Content starts
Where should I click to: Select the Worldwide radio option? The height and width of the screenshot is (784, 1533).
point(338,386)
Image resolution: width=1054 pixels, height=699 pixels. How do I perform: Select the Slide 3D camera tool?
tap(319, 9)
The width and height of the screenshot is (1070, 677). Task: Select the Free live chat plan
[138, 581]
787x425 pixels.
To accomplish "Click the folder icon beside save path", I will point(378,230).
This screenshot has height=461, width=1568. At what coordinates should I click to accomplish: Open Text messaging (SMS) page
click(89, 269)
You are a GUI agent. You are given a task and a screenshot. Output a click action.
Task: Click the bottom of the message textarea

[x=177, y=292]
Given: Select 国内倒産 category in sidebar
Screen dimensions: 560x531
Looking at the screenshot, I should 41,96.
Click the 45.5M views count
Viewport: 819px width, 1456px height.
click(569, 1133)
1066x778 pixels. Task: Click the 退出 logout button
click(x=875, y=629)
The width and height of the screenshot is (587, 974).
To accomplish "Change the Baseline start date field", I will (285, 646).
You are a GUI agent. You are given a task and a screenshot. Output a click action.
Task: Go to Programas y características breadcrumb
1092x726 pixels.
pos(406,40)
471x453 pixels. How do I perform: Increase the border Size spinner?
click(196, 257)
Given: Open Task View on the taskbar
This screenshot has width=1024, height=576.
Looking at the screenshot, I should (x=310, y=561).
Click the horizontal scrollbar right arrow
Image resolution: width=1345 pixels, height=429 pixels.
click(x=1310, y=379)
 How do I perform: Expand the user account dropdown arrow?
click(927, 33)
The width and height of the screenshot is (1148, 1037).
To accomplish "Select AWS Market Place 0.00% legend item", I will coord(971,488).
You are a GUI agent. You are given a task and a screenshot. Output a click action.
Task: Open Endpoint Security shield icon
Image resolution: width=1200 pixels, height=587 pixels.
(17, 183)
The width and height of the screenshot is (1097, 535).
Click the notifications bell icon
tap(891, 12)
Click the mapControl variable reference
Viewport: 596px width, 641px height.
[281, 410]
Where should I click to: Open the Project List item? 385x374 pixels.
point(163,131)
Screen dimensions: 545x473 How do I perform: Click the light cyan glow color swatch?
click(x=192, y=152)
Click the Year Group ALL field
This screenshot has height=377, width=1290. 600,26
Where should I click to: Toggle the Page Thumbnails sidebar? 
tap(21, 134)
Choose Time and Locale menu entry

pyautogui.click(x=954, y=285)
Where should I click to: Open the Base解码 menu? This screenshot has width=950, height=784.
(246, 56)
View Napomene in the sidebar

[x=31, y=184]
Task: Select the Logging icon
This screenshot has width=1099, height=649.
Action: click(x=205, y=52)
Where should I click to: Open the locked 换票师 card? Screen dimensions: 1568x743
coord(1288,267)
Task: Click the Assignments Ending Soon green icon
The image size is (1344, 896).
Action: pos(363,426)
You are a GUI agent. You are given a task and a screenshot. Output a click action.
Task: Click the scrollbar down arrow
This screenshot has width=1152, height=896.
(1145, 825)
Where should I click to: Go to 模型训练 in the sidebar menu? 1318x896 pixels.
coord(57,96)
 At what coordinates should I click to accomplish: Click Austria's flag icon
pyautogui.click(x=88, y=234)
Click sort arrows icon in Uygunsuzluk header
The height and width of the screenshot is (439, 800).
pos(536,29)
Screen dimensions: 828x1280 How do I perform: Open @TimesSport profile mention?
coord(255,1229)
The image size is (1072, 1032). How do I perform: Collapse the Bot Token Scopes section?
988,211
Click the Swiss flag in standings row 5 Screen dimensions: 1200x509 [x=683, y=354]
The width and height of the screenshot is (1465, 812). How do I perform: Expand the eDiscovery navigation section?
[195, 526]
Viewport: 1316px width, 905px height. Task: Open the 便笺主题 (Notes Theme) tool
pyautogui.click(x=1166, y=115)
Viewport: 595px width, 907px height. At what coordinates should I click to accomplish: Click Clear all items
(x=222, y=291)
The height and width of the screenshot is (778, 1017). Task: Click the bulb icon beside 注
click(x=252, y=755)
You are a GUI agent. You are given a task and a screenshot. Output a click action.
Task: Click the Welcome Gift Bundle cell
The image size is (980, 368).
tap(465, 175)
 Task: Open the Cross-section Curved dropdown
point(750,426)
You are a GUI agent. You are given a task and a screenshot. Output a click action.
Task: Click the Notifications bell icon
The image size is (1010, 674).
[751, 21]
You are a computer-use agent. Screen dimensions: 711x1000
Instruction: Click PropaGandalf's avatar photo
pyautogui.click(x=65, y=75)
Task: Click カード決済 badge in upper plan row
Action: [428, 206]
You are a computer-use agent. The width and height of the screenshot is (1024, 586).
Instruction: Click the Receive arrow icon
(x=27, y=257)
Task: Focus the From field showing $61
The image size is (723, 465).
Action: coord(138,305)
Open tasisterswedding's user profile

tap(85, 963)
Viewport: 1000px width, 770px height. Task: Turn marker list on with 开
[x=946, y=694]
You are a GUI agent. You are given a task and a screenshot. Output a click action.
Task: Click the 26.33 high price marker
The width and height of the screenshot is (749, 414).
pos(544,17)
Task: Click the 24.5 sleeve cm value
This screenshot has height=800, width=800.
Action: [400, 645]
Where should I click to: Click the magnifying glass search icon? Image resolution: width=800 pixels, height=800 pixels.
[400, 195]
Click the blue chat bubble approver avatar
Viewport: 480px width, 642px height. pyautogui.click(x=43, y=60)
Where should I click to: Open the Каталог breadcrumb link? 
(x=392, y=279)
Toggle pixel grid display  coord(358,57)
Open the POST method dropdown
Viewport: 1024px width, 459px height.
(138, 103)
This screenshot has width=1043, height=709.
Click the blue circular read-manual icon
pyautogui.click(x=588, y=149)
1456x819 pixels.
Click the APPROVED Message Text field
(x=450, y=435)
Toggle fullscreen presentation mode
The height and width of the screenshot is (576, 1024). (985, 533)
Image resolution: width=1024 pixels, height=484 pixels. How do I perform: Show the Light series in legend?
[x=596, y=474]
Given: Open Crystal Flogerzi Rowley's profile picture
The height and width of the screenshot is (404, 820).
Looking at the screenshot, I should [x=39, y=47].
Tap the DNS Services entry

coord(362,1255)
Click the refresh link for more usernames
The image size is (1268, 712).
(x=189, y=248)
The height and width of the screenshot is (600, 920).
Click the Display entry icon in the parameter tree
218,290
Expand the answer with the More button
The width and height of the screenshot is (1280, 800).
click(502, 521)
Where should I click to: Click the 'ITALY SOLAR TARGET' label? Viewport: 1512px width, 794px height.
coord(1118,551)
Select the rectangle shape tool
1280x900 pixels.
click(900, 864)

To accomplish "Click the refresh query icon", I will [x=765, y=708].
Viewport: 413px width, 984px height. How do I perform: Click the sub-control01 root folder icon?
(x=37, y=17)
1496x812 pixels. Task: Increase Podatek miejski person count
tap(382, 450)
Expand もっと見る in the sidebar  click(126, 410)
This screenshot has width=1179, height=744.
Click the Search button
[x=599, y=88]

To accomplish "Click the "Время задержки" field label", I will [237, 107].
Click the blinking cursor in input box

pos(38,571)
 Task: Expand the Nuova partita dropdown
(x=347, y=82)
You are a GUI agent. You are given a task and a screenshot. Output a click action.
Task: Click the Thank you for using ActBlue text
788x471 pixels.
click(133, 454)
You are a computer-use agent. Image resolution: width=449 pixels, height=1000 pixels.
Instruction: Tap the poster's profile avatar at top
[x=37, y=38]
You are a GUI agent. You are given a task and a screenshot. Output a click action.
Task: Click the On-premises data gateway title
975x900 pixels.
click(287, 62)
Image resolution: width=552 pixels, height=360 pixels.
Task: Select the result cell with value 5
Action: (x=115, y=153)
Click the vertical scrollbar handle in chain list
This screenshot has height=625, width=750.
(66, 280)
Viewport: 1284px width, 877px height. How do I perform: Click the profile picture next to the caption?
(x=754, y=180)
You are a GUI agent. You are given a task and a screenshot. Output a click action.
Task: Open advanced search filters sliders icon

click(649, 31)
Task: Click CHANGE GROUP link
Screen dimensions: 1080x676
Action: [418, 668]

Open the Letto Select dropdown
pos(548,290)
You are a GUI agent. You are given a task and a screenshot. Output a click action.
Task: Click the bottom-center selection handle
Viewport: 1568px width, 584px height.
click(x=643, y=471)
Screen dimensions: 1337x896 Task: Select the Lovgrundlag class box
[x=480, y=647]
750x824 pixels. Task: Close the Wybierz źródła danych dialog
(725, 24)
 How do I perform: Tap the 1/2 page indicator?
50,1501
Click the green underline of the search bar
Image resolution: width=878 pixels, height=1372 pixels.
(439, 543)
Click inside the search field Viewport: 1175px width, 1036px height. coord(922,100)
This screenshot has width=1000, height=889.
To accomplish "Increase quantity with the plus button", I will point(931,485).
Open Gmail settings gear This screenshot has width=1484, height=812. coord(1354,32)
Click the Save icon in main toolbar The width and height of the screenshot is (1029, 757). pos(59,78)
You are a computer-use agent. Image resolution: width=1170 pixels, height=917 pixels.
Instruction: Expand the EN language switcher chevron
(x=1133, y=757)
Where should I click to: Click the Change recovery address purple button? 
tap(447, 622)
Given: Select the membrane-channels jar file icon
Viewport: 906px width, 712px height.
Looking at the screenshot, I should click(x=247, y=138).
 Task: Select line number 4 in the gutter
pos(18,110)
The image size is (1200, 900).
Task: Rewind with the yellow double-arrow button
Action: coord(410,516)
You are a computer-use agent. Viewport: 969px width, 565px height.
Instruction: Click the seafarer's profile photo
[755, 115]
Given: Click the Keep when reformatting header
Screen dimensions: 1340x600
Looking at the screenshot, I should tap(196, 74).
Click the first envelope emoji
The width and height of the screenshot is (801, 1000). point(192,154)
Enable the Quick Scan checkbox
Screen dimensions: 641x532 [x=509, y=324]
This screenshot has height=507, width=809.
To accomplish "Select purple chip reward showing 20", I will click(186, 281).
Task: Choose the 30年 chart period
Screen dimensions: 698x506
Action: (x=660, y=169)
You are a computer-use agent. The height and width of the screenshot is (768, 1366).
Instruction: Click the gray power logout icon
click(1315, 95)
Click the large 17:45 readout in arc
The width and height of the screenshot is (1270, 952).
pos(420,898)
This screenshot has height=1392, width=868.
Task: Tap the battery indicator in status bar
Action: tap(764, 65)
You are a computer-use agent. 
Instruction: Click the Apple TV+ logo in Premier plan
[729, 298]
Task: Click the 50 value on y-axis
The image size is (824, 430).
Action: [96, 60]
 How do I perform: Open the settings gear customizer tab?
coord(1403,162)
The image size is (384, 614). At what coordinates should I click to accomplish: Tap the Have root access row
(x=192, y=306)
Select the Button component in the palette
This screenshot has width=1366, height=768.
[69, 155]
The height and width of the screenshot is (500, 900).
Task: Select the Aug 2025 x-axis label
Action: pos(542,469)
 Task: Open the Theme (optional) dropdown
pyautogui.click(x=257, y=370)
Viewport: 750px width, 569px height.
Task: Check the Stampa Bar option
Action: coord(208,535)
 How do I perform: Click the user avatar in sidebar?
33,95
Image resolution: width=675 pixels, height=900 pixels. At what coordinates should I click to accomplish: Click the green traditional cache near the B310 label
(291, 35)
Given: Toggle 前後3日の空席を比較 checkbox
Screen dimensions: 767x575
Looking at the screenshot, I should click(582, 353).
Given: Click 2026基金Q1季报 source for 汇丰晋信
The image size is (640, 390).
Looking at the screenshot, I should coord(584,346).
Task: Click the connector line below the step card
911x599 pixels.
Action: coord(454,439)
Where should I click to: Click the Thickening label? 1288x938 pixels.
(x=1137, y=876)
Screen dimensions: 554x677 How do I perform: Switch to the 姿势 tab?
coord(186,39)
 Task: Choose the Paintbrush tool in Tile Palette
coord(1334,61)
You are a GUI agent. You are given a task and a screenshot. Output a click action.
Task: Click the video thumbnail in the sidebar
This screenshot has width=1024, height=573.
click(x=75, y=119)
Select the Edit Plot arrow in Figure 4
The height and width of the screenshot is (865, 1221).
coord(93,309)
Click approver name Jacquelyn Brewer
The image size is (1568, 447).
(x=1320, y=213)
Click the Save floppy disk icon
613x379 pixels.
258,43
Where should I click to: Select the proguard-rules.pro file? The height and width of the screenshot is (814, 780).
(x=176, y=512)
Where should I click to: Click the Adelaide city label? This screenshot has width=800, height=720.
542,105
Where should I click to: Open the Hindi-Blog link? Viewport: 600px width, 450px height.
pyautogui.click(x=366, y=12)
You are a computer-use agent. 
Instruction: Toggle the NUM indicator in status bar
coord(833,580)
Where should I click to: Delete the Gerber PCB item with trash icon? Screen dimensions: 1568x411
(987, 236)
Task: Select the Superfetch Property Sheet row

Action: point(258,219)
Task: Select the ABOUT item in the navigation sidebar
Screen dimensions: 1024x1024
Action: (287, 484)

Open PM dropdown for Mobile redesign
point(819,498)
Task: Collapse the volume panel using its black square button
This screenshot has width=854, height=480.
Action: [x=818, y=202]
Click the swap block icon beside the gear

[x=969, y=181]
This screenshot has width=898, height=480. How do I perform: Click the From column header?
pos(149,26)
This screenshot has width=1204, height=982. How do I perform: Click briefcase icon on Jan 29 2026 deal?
Content ends
Your answer should be the lines of the records that hold the string "scrollbar".

Click the horizontal scrollbar right arrow
Task: Click the scrollbar down arrow
Click the vertical scrollbar handle in chain list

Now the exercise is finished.